■ Assignment:
After locating "Instruction: Click the", return its line and all lines that follow through the end of the listing below, exactly; leave out pictures.

━━━━━ Records supplied

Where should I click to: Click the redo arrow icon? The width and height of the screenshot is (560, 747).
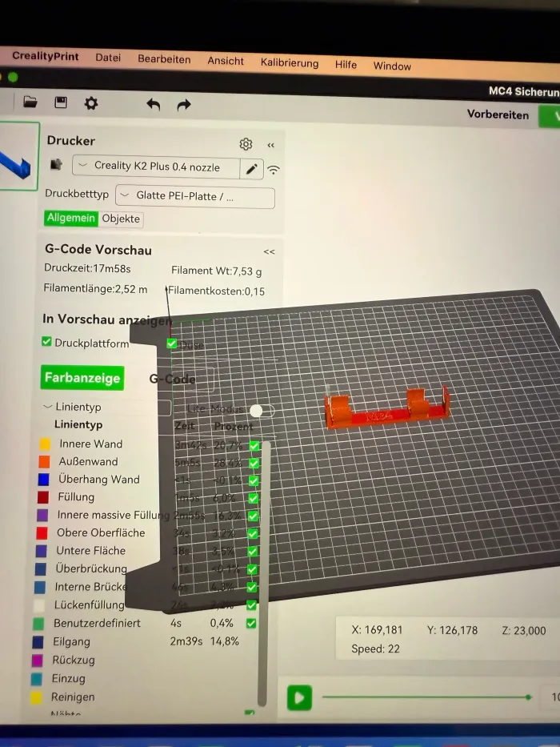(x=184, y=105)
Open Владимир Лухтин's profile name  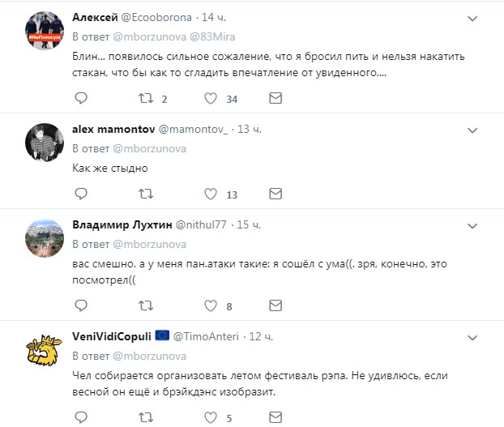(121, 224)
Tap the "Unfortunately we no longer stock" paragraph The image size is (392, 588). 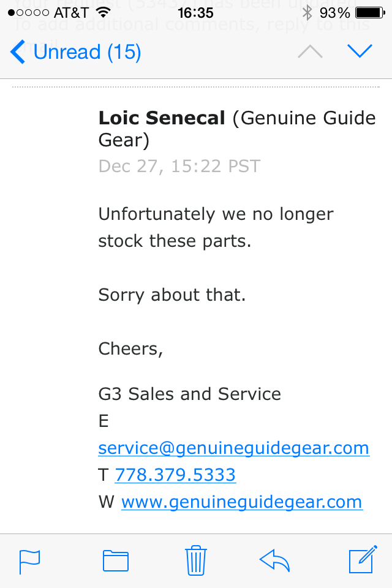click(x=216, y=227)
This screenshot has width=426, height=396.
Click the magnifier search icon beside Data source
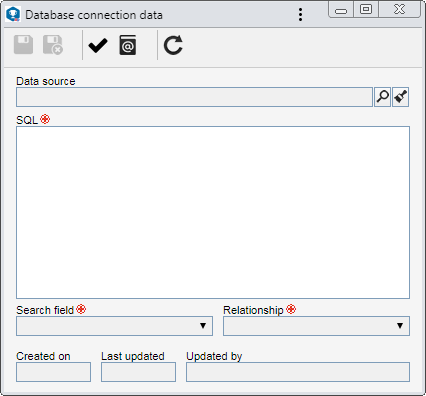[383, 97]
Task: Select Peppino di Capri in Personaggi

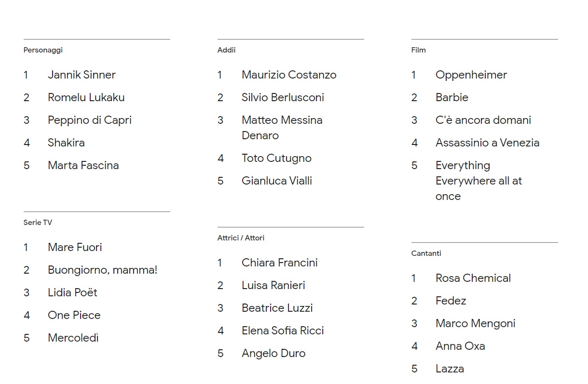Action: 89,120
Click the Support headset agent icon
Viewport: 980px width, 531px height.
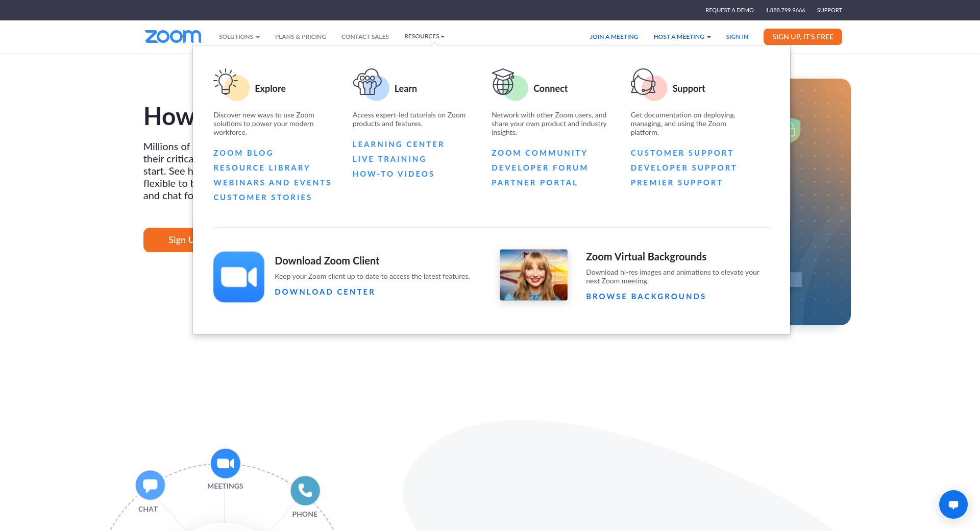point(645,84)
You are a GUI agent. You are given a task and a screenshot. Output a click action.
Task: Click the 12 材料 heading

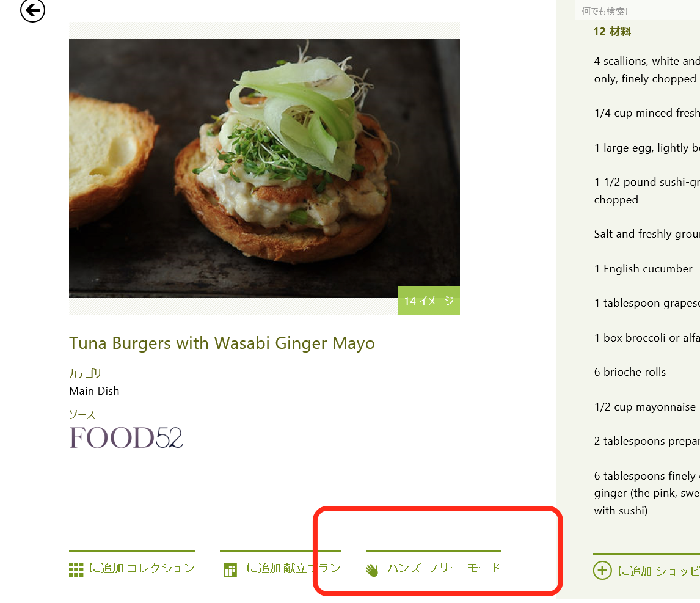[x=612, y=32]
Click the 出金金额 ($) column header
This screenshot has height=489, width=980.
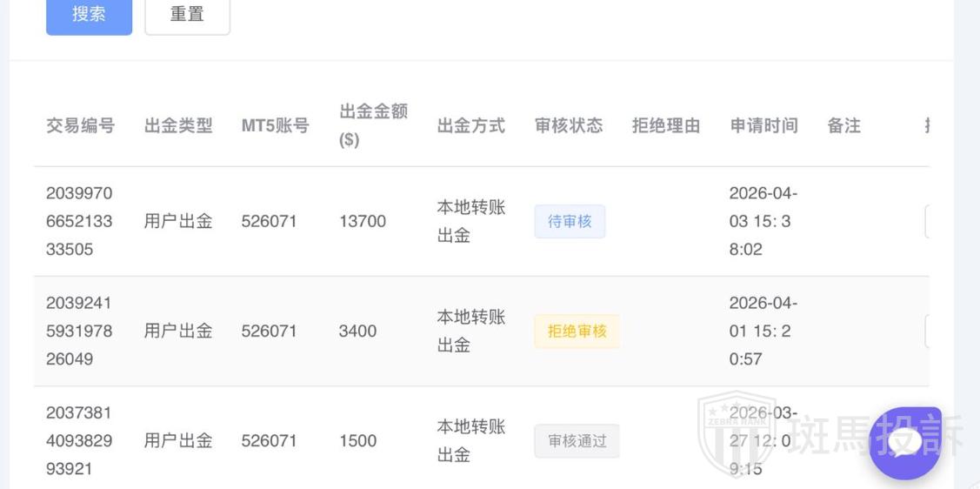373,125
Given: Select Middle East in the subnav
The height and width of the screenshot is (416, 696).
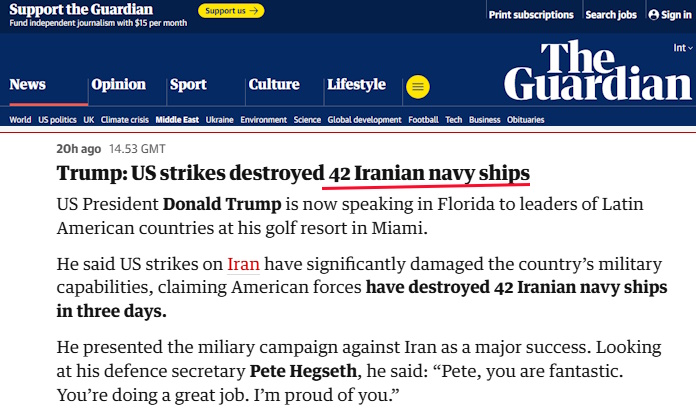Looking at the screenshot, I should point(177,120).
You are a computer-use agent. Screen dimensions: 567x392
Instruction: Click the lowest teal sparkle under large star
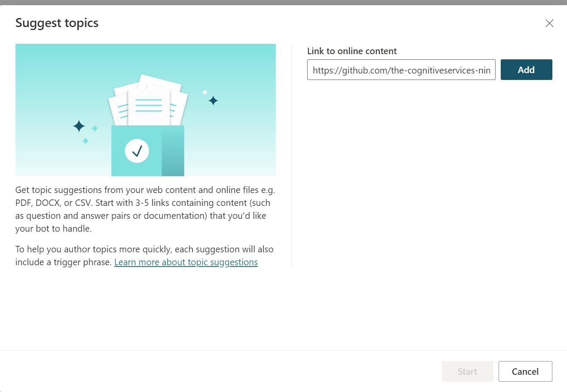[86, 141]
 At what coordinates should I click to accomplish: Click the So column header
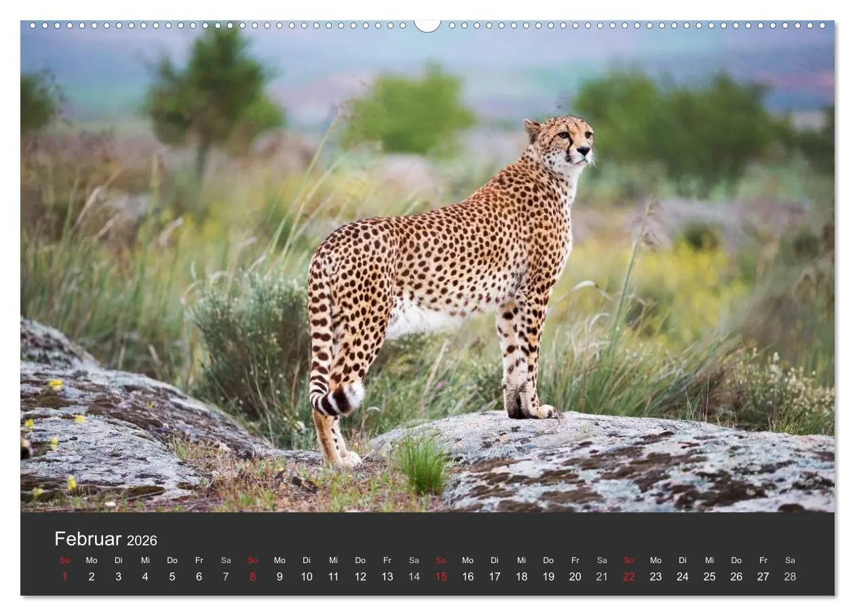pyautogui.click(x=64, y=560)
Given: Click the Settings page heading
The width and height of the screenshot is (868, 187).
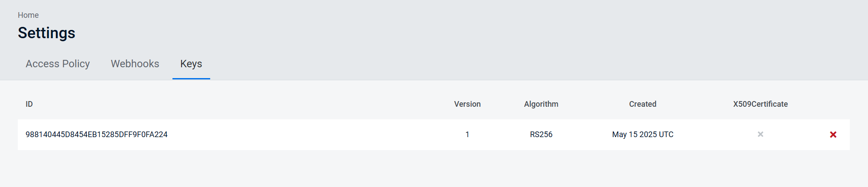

━━━━━━━━━━

■ Answer to this problem:
Instruction: Click the lowest teal sparkle under large star
[86, 141]
 At what coordinates should I click to accomplish: Click the So column header
pyautogui.click(x=64, y=560)
Given: Click the Settings page heading
The width and height of the screenshot is (868, 187).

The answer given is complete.